IntraOcular Trauma Test (IOTT)

IntraOcular Trauma Test (IOTT)

*(Plot the data. If the result hits you between the eyes,
then it’s significant.)

Using an appropriate probability grid, plot the cdf (cumulative distribution function) data. The data will appear as a straight line on the correct grid. Fortunately, there are two grids that will cover most of the distributions we need, and making additional ones isn’t too complicated.

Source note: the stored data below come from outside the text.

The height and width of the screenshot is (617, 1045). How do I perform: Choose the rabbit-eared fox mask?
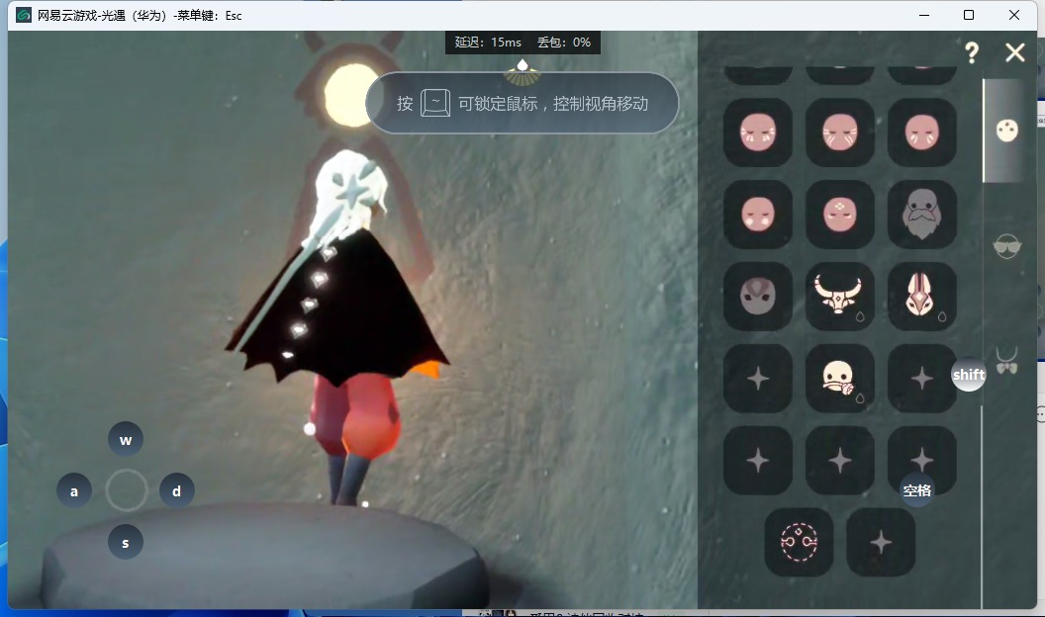pos(921,296)
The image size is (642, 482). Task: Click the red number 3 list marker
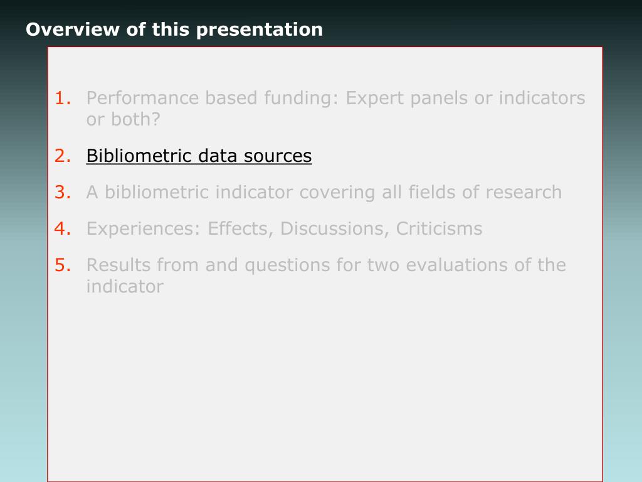click(x=63, y=193)
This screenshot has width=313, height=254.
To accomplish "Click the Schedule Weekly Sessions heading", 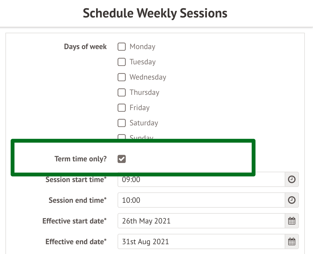I will pos(155,13).
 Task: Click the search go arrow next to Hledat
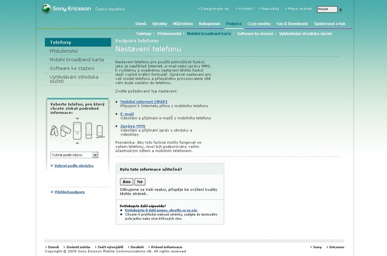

To make a Normal (or Lognormal) grid notice that the y-axis is in terms of number of standard deviations, although it’s not labeled that way. So the middle of the graph is at y=0 and that corresponds to cdf, \(F(x) = 0.5 = 50\%\). One standard deviation unit up (or down) is \(F(x) = 0.8413\) (or \(0.1587\)). Two units up (or down) is \(0.9772\) (or \(0.0228)\). Three units up (down) is \(9987 \space  (0.0013)\). And so on. These values, and intermediate values chosen for graphing purposes, are tabulated everywhere and can be found using MS EXCEL also. If the x-axis is to represent a normally distributed x, then it’s Cartesian. If lognormal is what you want, then the x-axis is logarithmic.

To make a grid for the exponential distribution, we can take advantage of knowing that the exponential distribution is a special case of the Weibull, when the slope parameter, beta, equals one. The Weibull grid is even easier to make than the Normal grids because F(x) has a closed form (unlike the Normal), viz.

\[F(x) = 1 – \exp\big(-(x_i/\eta)^\beta \big)\]

\[\exp\big(-(x_i/\eta)^\beta \big) = 1-F(x)\]

\[-(x_i/\eta)^\beta = \ln\big(1-F(x)\big)\]

\[\beta \ln(x_i/\eta) = \ln\Big(-\ln\big(1-F(x)\big)\Big) = \beta \ln(x) – \beta \ln(\eta)\]

This is a linear equation, \(Y=M X+B\), where \(X=\ln(x)\) and \(Y=\ln(-\ln(1-F(x)))\), with slope of \(M = b\), and intercept = \(-\beta ln(\eta)\). (Remember that \(\beta\) and \(\eta\) are constants for a given fit so \beta \ln(\eta)\) is also a constant.)

The grid then is simply Y=ln(-ln(1-F(x))), and X=ln(x). (Logarithmic x-axis, and log(logarithmic) y-axis.) Notice that the \((0, 0)\) point occurs at \(x=1\)  (so that \(\ln(x) = 0\), and \(y= \approx 0.632\), since \(\ln(-\ln(1-0.632))\approx 0\). (The actual value is at \(y=1-exp(-1) \approx 0.6321205588)\)

While several plotting position formulas have been suggested, the following rank position has the useful property that the MLE line goes through the points if the data are adequately described by the model. The rank for the \(i_{th}\) uncensored observation is

\[y_i = (i-0.5)/n\]

where \(i = 1, 2, 3, … n\), and \(n\) is the sample size.

That’s it. You can program EXCEL to do the plots if you don’t have software to do it already.

Note:

Modern statistical methods estimate model parameters by the method of maximum likelihood, which is not a graphical method and thus is not influenced by the choice of plotting formula.  Nonetheless, plotting the data is always a good idea because it can indicate problems that might otherwise go unnoticed.